WORK INSTRUCTIONS
Write out, word for word and with no pictures, each line below from the one containing "Open the 西文字体 font dropdown" through the one containing "You are a GUI", both included, and no other line.

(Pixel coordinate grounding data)
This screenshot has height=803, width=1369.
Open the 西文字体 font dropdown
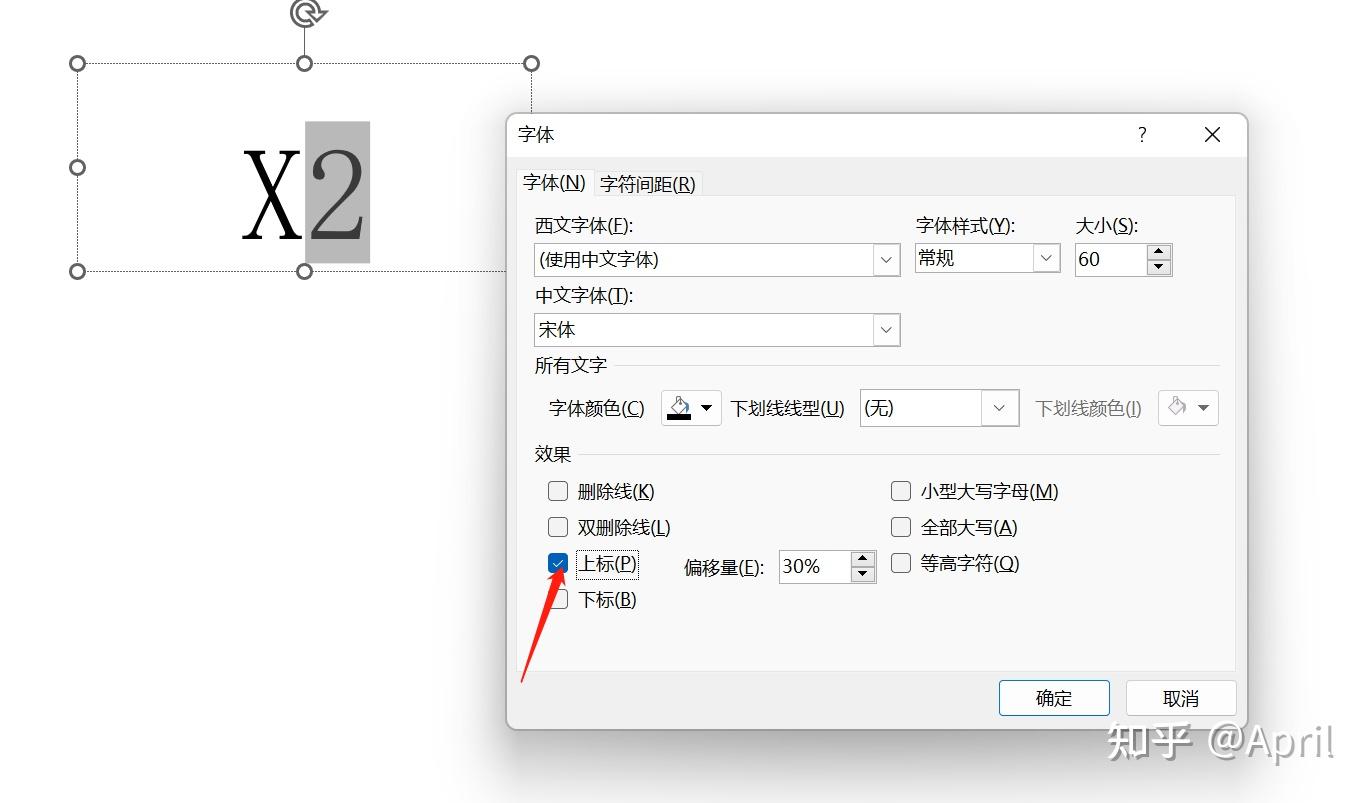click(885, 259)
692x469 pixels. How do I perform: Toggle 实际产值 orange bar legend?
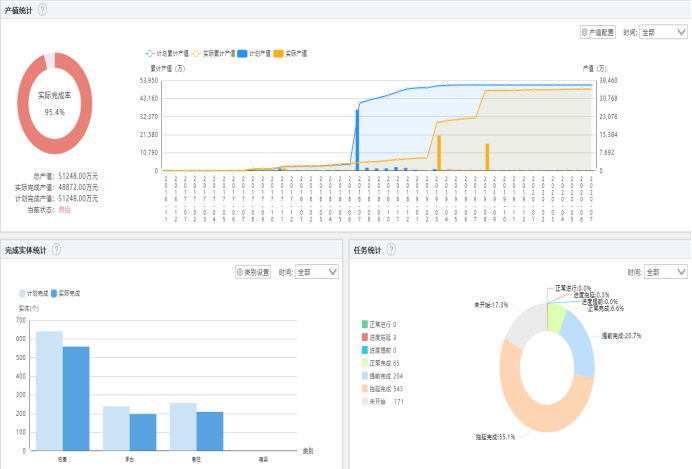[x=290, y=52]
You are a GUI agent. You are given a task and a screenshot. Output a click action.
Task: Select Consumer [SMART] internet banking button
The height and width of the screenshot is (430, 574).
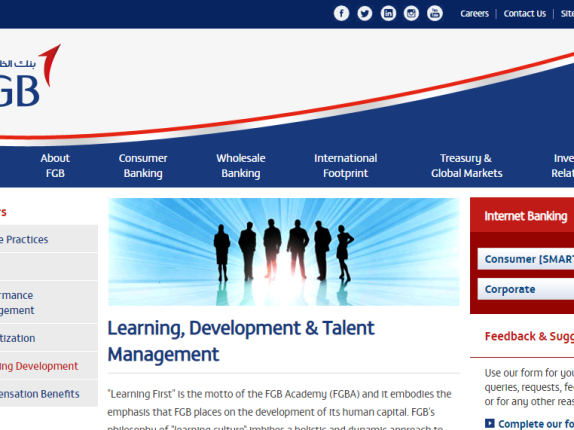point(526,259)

--

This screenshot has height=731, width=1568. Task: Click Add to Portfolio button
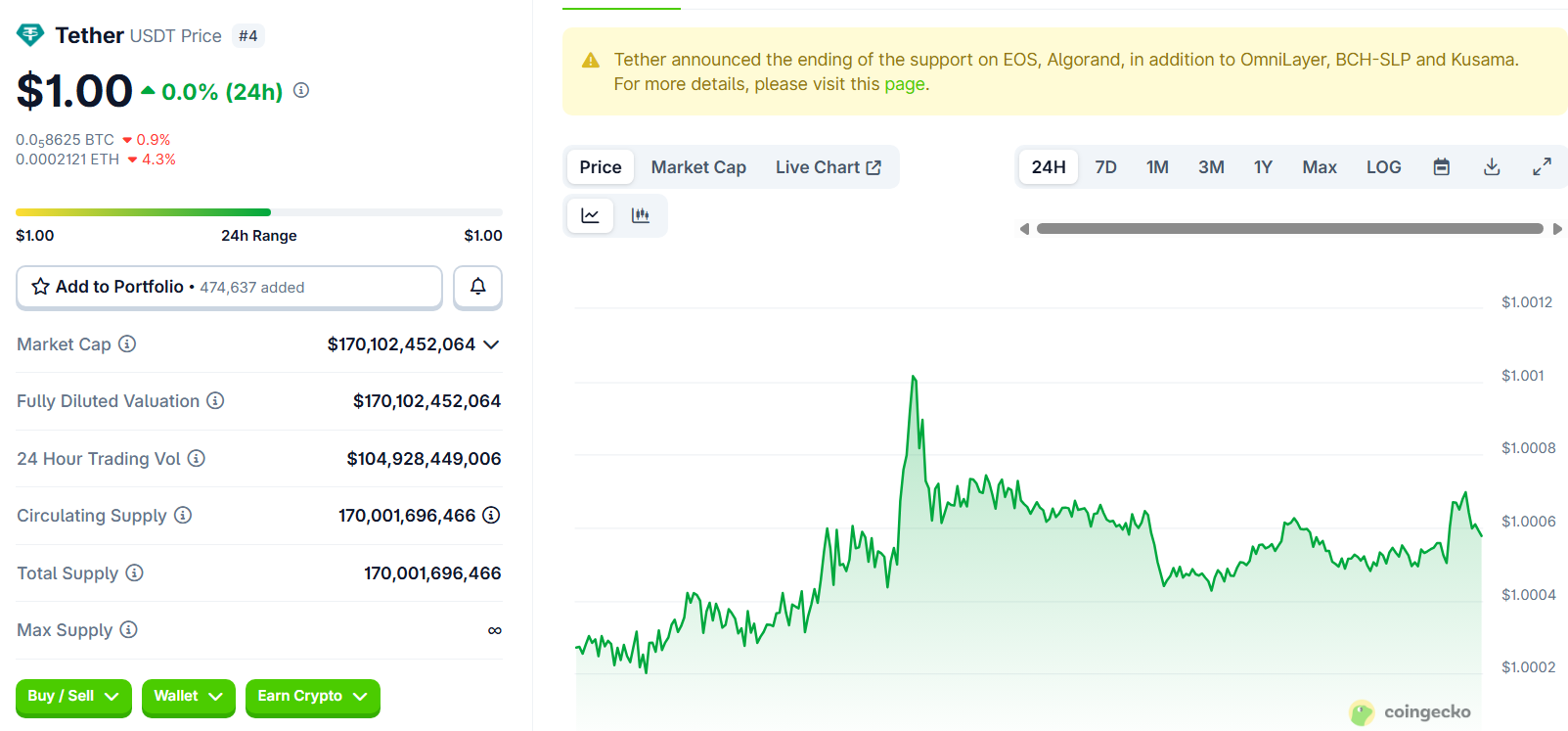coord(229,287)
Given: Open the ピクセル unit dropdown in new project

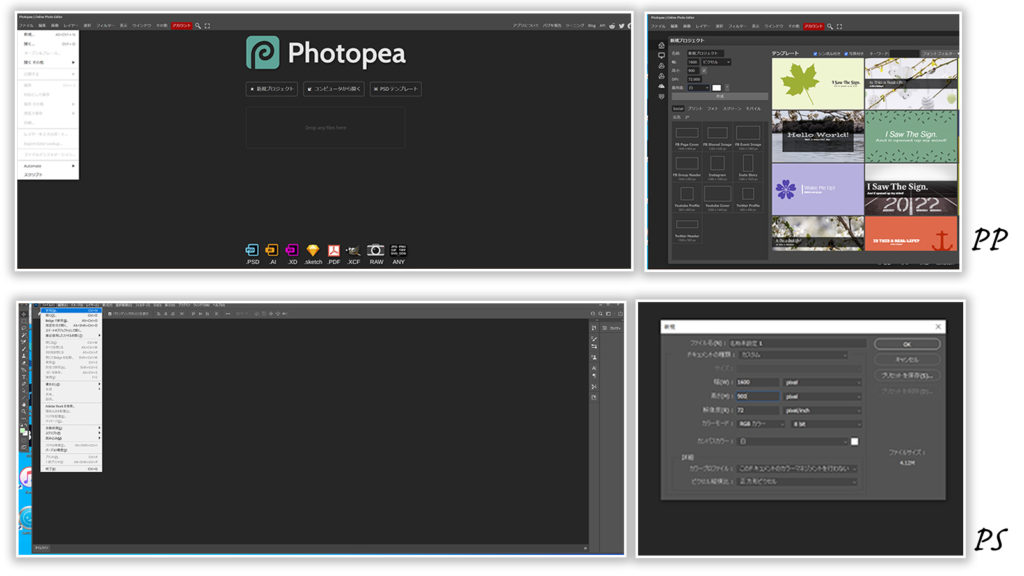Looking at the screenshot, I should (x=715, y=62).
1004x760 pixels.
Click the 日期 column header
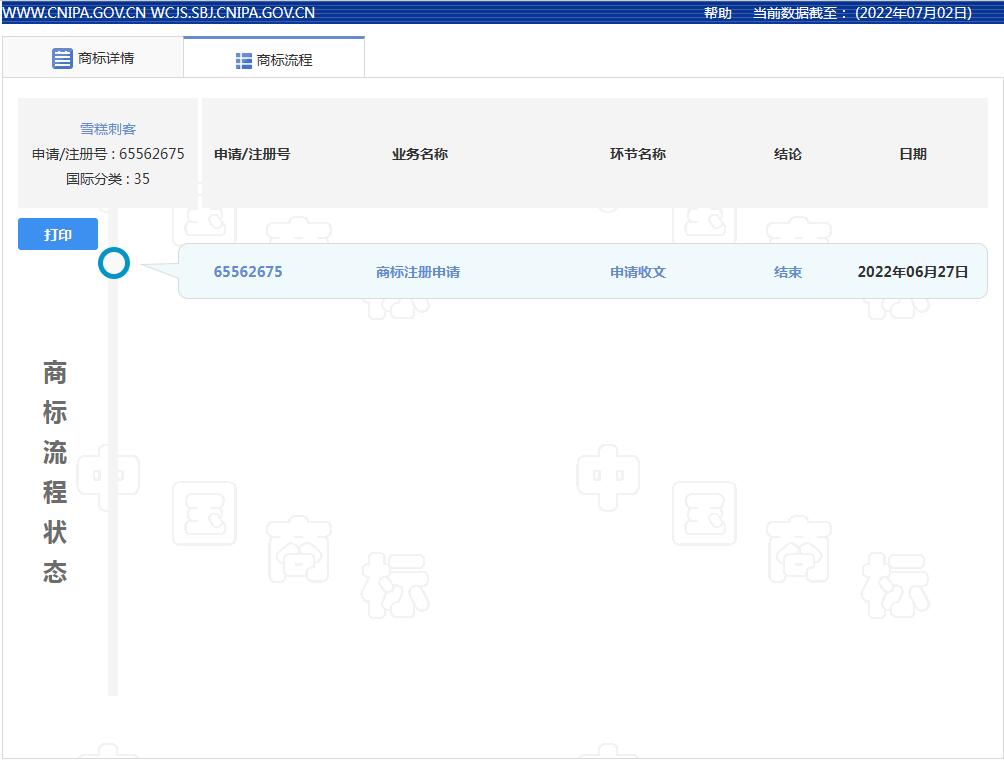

...

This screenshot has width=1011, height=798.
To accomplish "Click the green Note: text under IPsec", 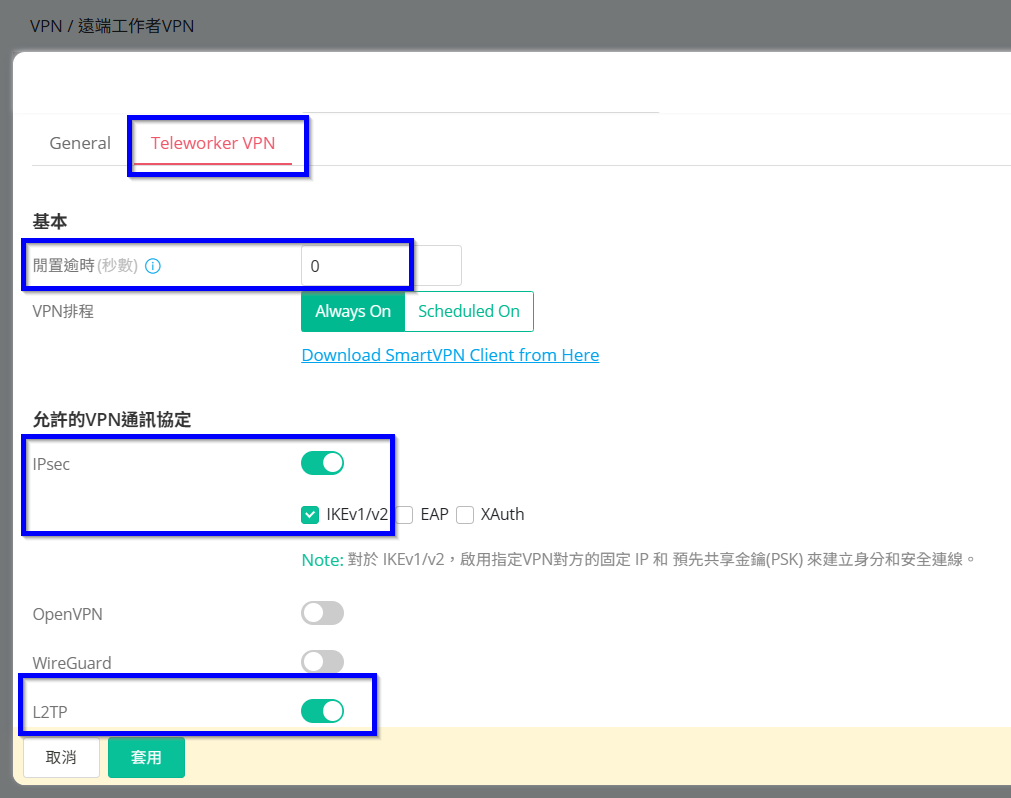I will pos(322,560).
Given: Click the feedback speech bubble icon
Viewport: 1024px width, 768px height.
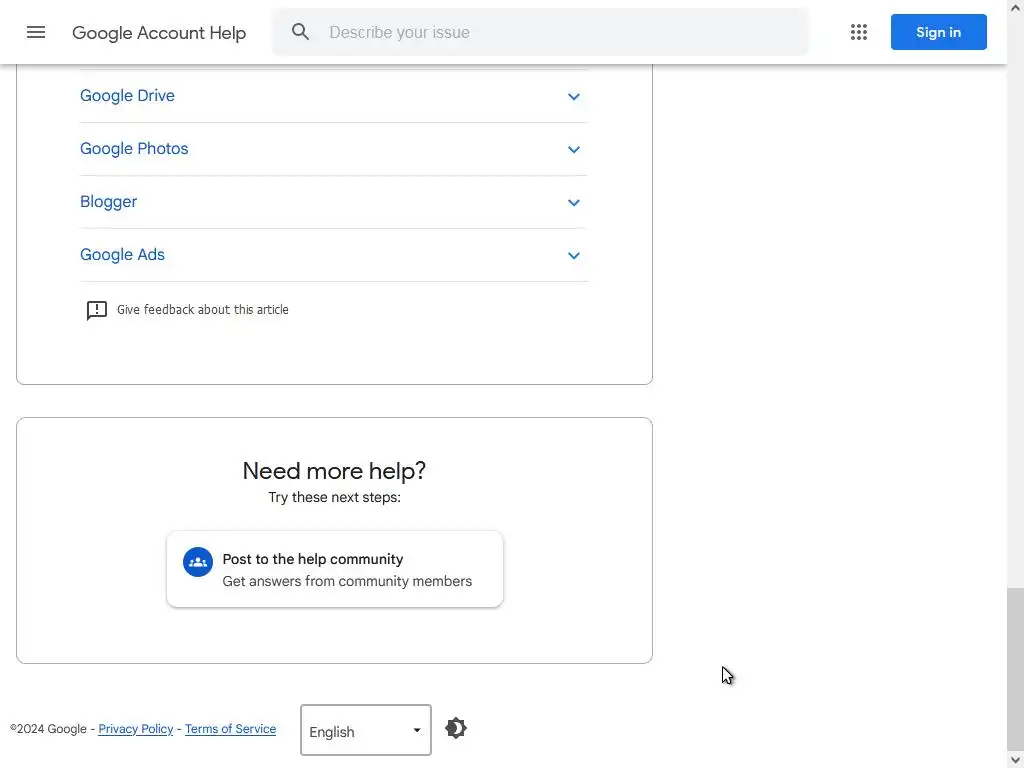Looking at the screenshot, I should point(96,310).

EXERCISE RESPONSE
Open the 西文字体 font dropdown
click(885, 259)
692x469 pixels. How do I perform: Toggle 实际产值 orange bar legend?
[x=290, y=52]
You are a GUI agent. You are given a task and a screenshot. Output a click action.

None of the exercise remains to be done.